Why France’s most famous writer is predicting a Muslim president

Paris remains somber.
Paris remains somber.
Image: Reuters/Youssef Boudlal
We may earn a commission from links on this page.

On Sunday, in an unprecedented move, French president Francois Hollande will join with the rightwing opposition, unions, and human rights organizations in a national unity march in Paris (link in French) in the wake of massacre at the satirical magazine Charlie Hebdo earlier this week.

The provocative Michel Houellebecq.
The provocative Michel Houellebecq.
Image: Reuters/Tony Gentile

The only group not invited tomorrow? The Front National, the popular anti-European, anti-immigration party that has now become France’s biggest party in Europe. ”This is a total abuse of the concept of national unity,” its leader, Marine Le Pen, said (link in French). “They will assume the consequences with voters.”

Sunday’s march echoes the central prophecy of the most talked about book in France right nowSubmission, by France’s most famous living writer, Michel Houellebecq, which was released on Wednesday with an unusually-large 150,000-copy run. In the novel, he imagines the year 2022, when the French left and right are rejected by voters. The election looks like it’s going to Le Pen and in an unprecedented move, the left and right join to throw their support behind a man named Mohammed Ben Abbes. Thus, a Muslim is elected president of France.

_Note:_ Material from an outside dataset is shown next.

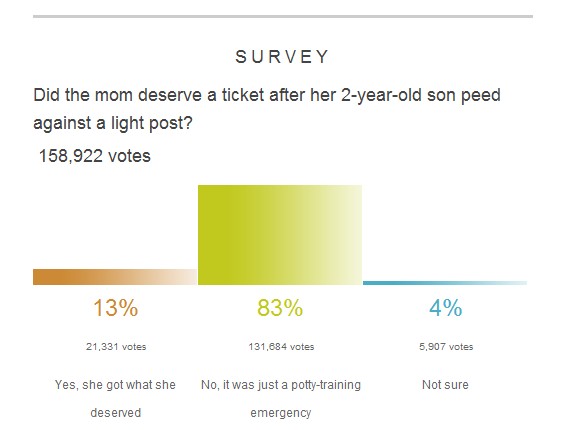The image size is (581, 430).
Task: Click the SURVEY heading
Action: pyautogui.click(x=282, y=57)
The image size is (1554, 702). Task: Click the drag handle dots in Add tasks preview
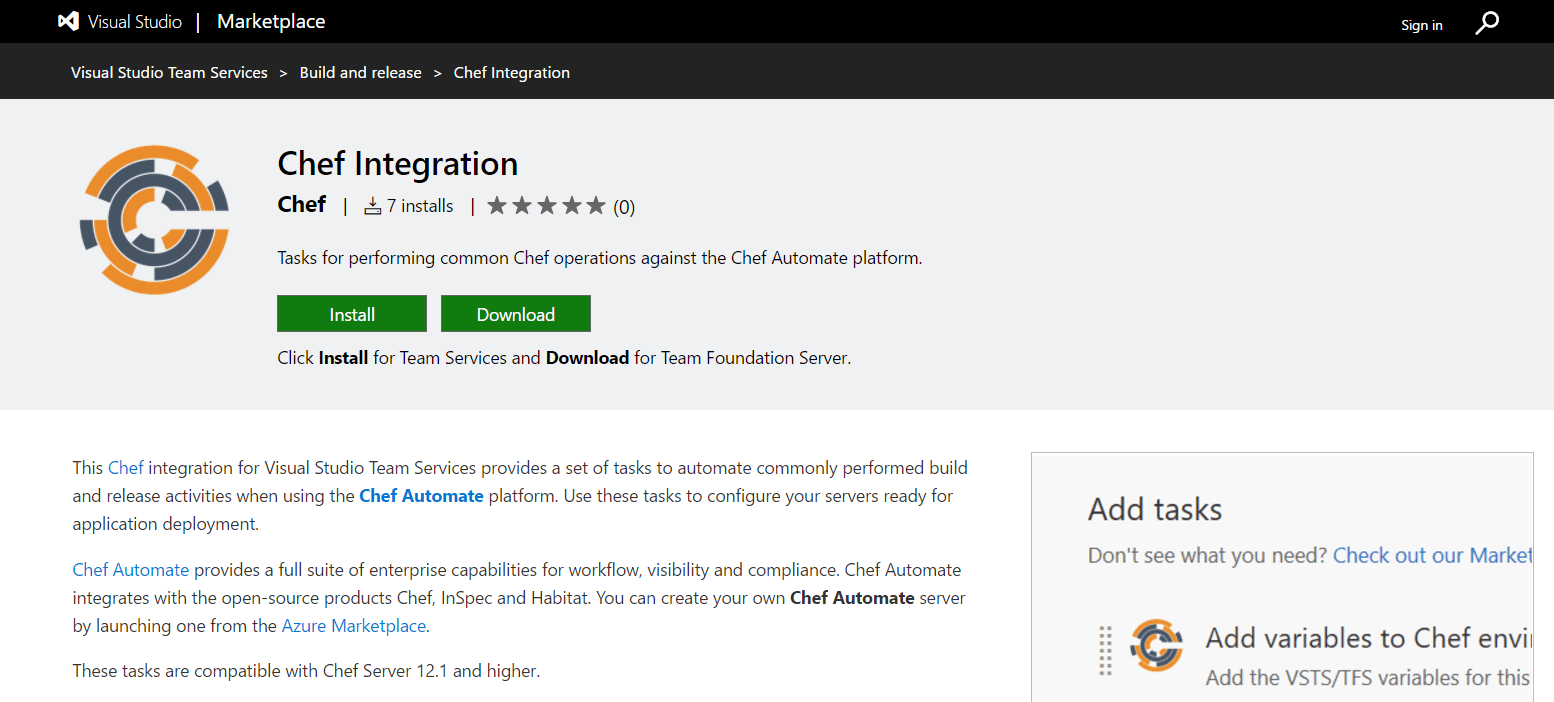(x=1105, y=650)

It was, in fact, a parody of Houellebecq and his novel that was on the last cover of Charlie Hebdo before the attack:

In the novel, Ben Abbes legalizes polygamy, joins in a trading bloc with Turkey, and brings shariah and the veil to France, a country with strict separation of church and state. The main character, a dull academic, finds himself converting to Islam (which means “submission”) to get ahead in the rebranded Islamic University of Paris-Sorbonne, teased by the illicit appeal of the pleasures of several wives.

Compared to some of the author’s past books, this is closer to the counter-factual, genre-bending science fiction of the US-under-Nazi-occupation The Man in the High Castle. “It is a possibility—not in as short a term as in the book, not in 2022, but it’s a real possibility,” Houellebecq has said and denied that he was helping stoke anti-Muslim feeling. “Marine Le Pen doesn’t need this,” he said. “Things are working pretty well for her already.”

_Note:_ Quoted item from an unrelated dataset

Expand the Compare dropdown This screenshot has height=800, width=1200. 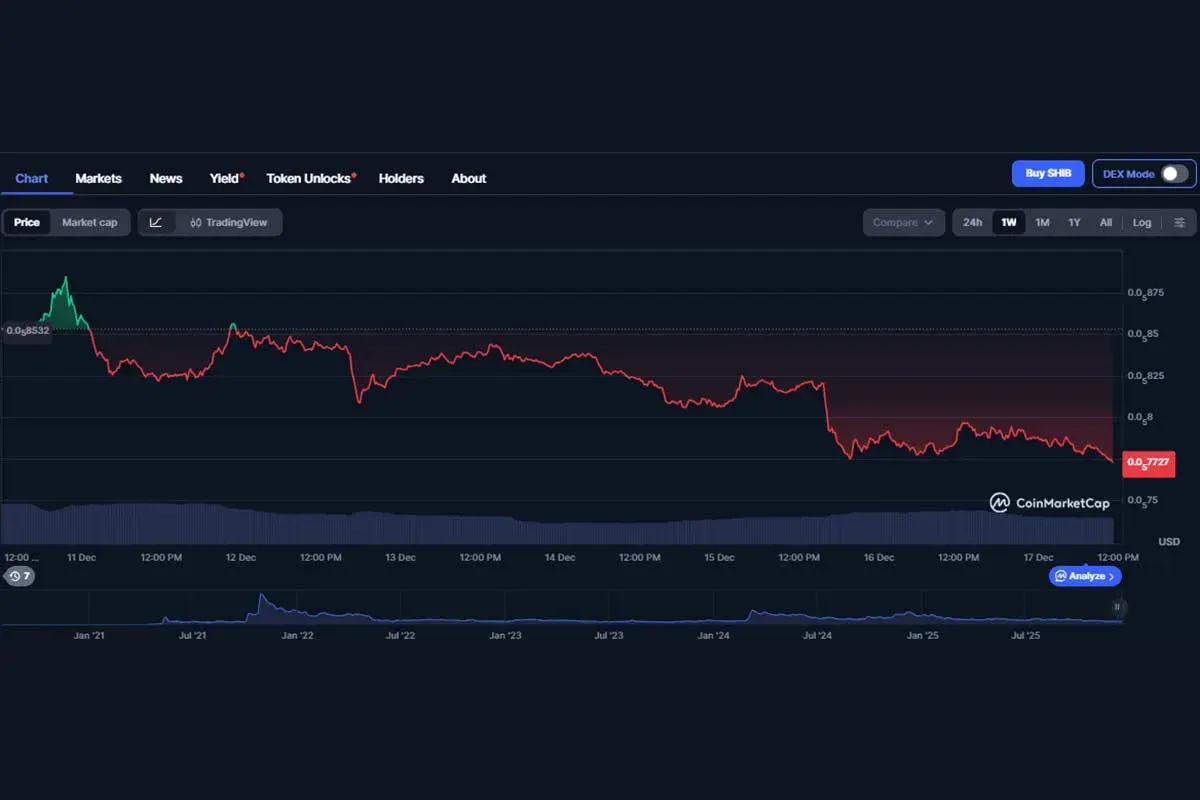pyautogui.click(x=902, y=222)
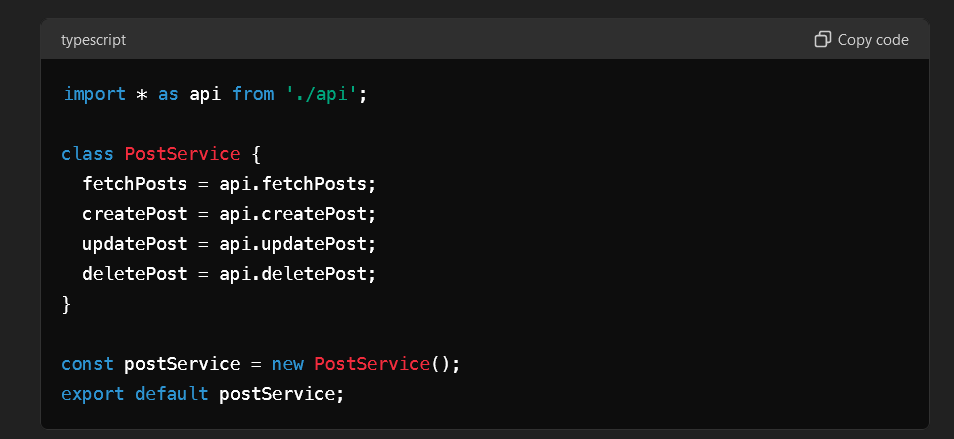The height and width of the screenshot is (439, 954).
Task: Place cursor on the import keyword
Action: click(94, 94)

Judging by readers reactions even before the Charlie Hebdo attack, the ideas in the book are resonating—the book is number one on Amazon in France. The next five books are collections of Charlie Hebdo cartoons, and then the seventh bestselling book is The French Suicide, a lengthy essay by Eric Zemmour that argues the 1968 student uprising, immigration, and not enough women staying at home to have kids are responsible for the decline of France. That book has sold 400,000 copies.

Many have suggested that the two books, captivating readers even before the attacks, capture the current mood—a decaying France that has lost faith with its elites, and is struggling to cope with a large Muslim population that doesn’t share its values. But what Houellebecq’s novel does is more than that, as The Guardian pointed out in its review:

Islamists and anti-immigration demagogues, the novel gleefully points out, really ought to be on the same side, because they share a suspicion of pluralist liberalism and a desire to return to “traditional” or pre-feminist values, where a woman submits to her husband—just as “Islam” means that a Muslim submits to God.

In fact, in an interview with the Paris Review, Houellebecq rejects Zemmour’s view that France is committing to some sort of end with the rise of a large Islamic population:

Europe is committing suicide and, in the middle of Europe, France is struggling desperately to survive. It is almost the only country that is fighting to survive, the only country whose demographics allow it to survive… what’s more, for people to convert is a sign of hope, not a threat. It means they aspire to a new kind of society.

Houellebecq has left Paris and stopped promoting the novel (link in French) following the death of his friend, Charlie Hebdo’s economist, in the attack. But while some elements of his book seem to be coming to life, France couldn’t be farther away from a Muslim leader—polls currently show that Le Pen, who was invited to meet with Hollande at the presidential palace, would win a presidential election outright if it was held now.